His Royal Highness the Commander in Chief to
Lieut. General the Hon. Sir A. Wellesley, K.B.
'Horse Guards, 14th June, 1808.
Sir,
'His Majesty having been graciously pleased to appoint you
to the command of a detachment of his army, to be employed upon a particular
service, I have to desire that you will be pleased to take the earliest
opportunity to assume the command of this force, and carry into effect such
instructions as you may receive from his Majesty's ministers.

- _MATERIAL PROVIDED_:

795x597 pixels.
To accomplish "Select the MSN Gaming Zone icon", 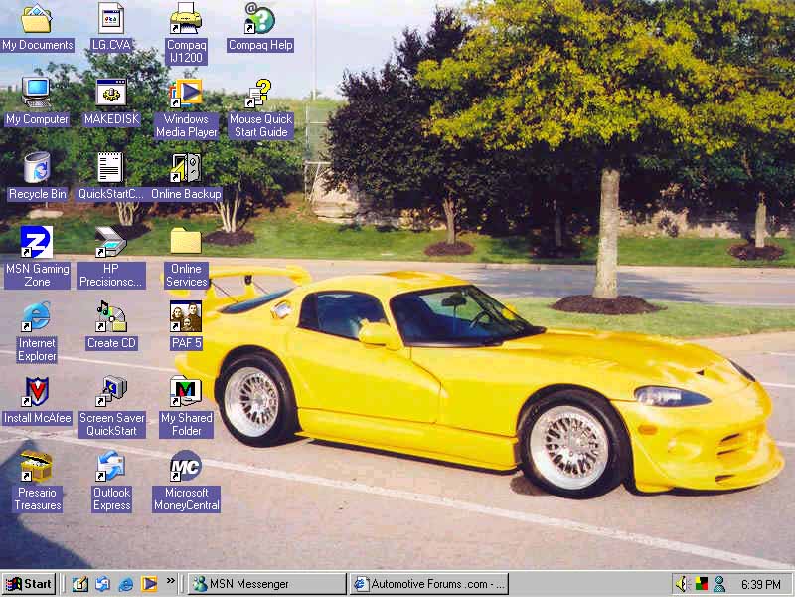I will click(x=37, y=243).
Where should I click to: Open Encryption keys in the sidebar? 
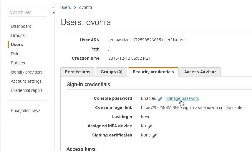tap(25, 110)
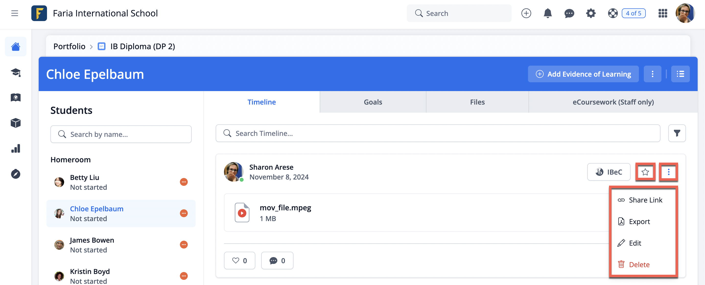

- _REQUIRED TASKS_:
1 - What date does the Horse Guards letter bear?
2 - For each statement, answer yes or no according to the Horse Guards letter, and quote the words that decide it: (a) The letter is addressed to Lieut. General the Hon. Sir A. Wellesley. (b) The detachment is to be employed upon a general service. (c) The recipient is to carry out instructions from his Majesty's ministers.
The listing comes from a different source than the letter above it.

- _TASK ANSWERS_:
1 - 14th June, 1808.

2 -
(a) Yes: "Lieut. General the Hon. Sir A. Wellesley, K.B."
(b) No: "to be employed upon a particular service"
(c) Yes: "carry into effect such instructions as you may receive from his Majesty's ministers"